Comments: woodward@tcnj.edu

Words and Music

Pete_Seeger2_-_6-16-07_Photo_by_Anthony_Pepitone
Photo: Anthony Pepitone

The song “To My Old Brown Earth” was actually written by Pete Seeger in 1958, after the death of a friend.  But for all of us with an awareness that we would someday lose this beloved man, the song was the perfect eulogy for Pete himself.  

We usually assume that language has a specific and stipulative function to communicate directly and without adornment.  But that’s obviously an incomplete view.  Words set to music often have more power over us.  The ear so readily learns to love the nondiscursive forms of organized sound.  It follows that meaningful ideas underscored by the right music can be transcendent:  actualizing feelings that might otherwise be out of reach.

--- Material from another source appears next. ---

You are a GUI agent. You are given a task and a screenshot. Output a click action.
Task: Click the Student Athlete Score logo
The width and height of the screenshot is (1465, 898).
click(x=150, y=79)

As the Greek poets and others like Walt Whitman used the term, a “song” can be a kind of spoken elegy.  His Song of Myself from Leaves of Grass (1855) is a meditation on his own young life and its possibilities.  In his case, the music was wholly in the words, even though others like the composer Ralph Vaughan Williams created stunning soundscapes inspired by them.  Williams’ massive A Sea Symphony (1910) soaks us in the sense memory of being at the edge of the water.

In our more prosaic uses of “song” today, the music is more literal, and the words are often forgettable.  But not always.  Early in the last century Oscar Hammerstein was writing music for the theater that fully exploited the power of lyrics to carry the emotional impact of a story.  There would be no embarrassing opera librettos for him. The words of Showboat’sOle Man River (1927) eloquently explains the burdens of Joe, the weary African American deckhand who knows all too well the narrow boundaries of his life.  The song structure written by Jerome Kern heightens its power even more.

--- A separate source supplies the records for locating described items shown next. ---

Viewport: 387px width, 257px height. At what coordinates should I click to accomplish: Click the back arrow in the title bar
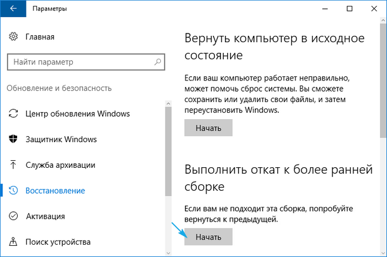[x=12, y=9]
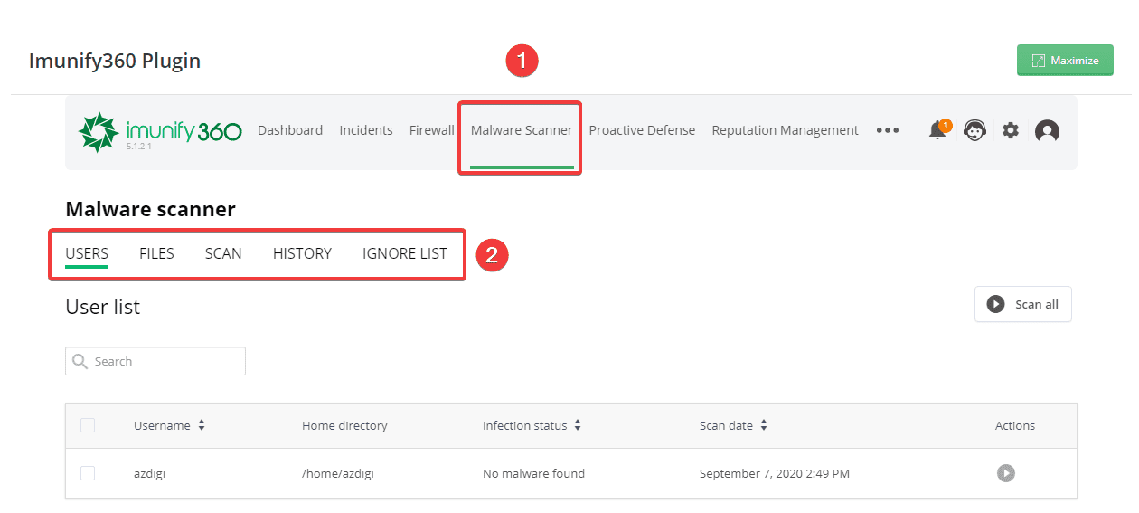Check the box for azdigi user

pyautogui.click(x=88, y=473)
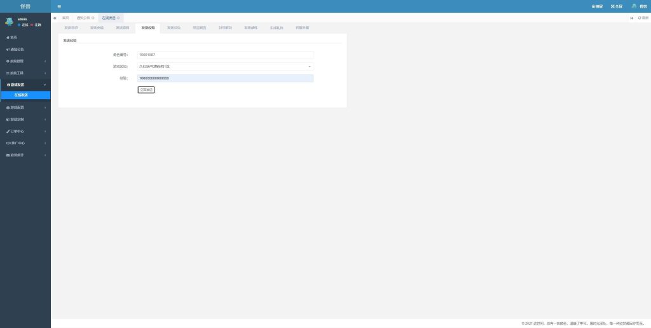Click the lock screen icon (锁屏)

597,6
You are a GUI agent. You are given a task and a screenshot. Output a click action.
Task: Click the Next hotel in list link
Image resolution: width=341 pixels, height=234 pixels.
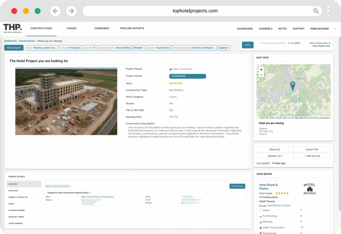pyautogui.click(x=321, y=46)
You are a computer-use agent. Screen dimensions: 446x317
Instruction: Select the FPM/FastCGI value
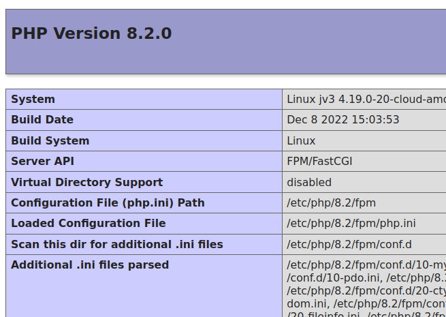click(319, 162)
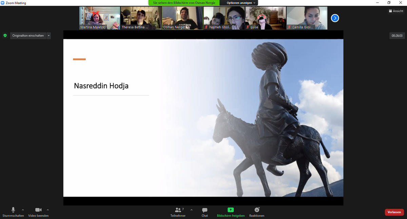The image size is (407, 219).
Task: Expand the Teilnehmer options chevron
Action: pyautogui.click(x=191, y=210)
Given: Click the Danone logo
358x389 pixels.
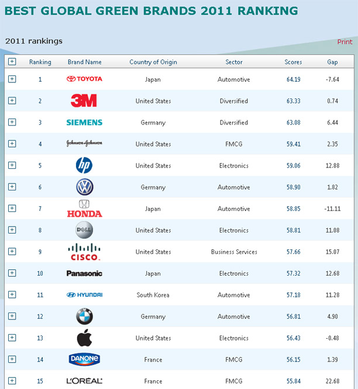Looking at the screenshot, I should [x=84, y=360].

The unadorned voice is sometimes a limited instrument.  Music has a way of augmenting feelings  that can energize an idea.  Hammerstein’s You’ve Got to Be Taught from South Pacific (1949) was in its own way a more effective tract against racism than the more discursive efforts of reformers spoken in set speeches.  The transformation of a statement  conscience into an effective anthem is a powerful thing.

The power of worthy thoughts carried higher of the right melodic and rhythmic structure became clearer to many of us this year with the death of the singer and activist, Pete Seeger.  He was 94.  The writer of If I had a Hammer and Where Have all the Flowers Gone? was our contemporary Whitman, somehow finding the right sonic forms to gently challenge the nation’s drift away from its core ideals.  That he became the musical consciousness of social progressives while also publishing guidebooks on how to play  the American banjo somehow completed the circle.

A day after his death on January 27 many of us who followed his career found a copy of one of his tunes attached to an e-mail copy of his obituary.  Provided free to the public by his friend Paul Winter, To My Old Brown Earth was actually written by Seeger in 1958, after the death of a friend.  But for all of us with the awareness that we would someday lose this beloved man, the song was the perfect eulogy for Pete himself.

The words on the page are graceful:

To my old brown earth
And to my old blue sky
I’ll now give these last few molecules
of “I” 

But when sung by the man who was clearly feeling the burdens of his many years, the simple words on the page seem to transmute into a something more elevated and universal. The simple wish of the song to “Guard” “the human chain” is somehow remade into a more durable testament to the living legend we were not prepared to lose.  When a chorus finally picks up the theme, the effect is both poignant and heartbreaking.